* ASSIGNED TASK *
Retype, word for word, the line holding "The image size is (942, 634)." and each line after it down to the end of the data; pictures are not copied.

* MATERIAL SHOWN *

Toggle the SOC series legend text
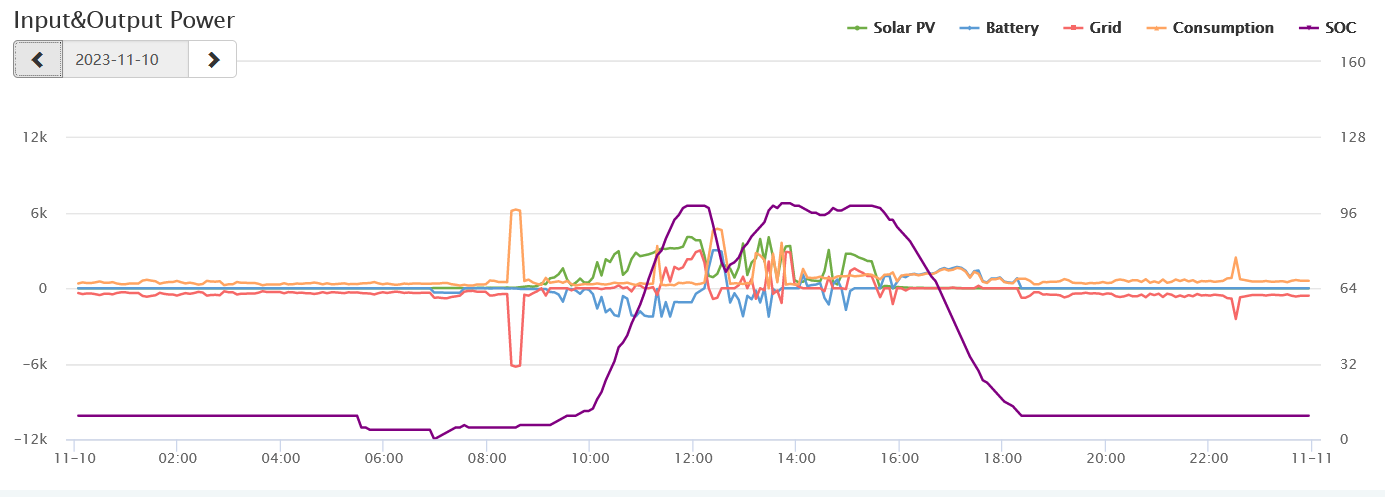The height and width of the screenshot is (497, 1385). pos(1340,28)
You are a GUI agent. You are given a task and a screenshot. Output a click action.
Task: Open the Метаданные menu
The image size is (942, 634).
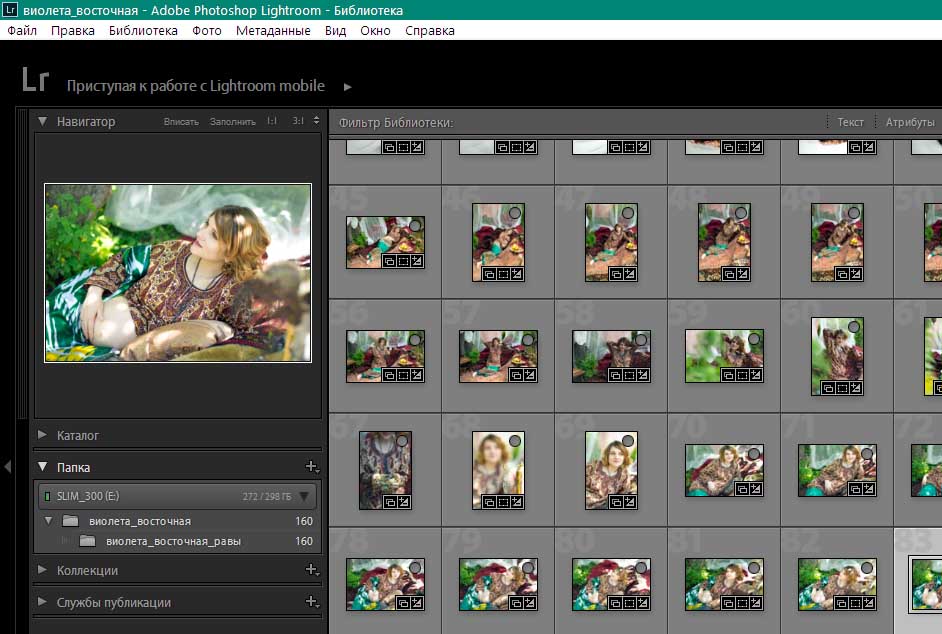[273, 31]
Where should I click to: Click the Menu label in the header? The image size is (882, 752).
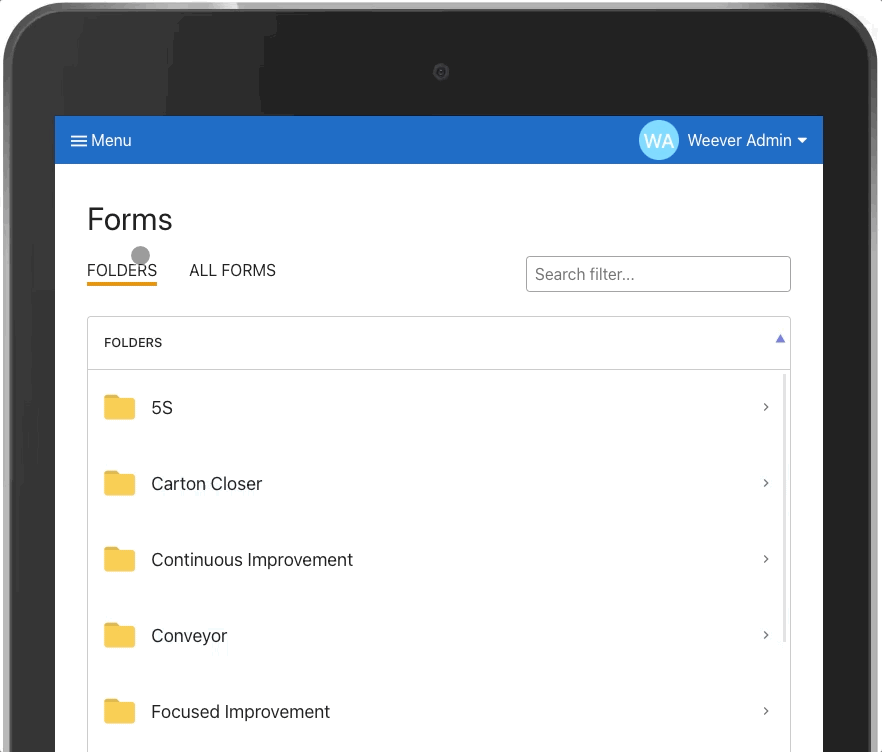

* ANSWER FOR THIS EXERCISE *
The image size is (942, 634).
[273, 31]
Where should I click to: Click the Menu label in the header? The image size is (882, 752).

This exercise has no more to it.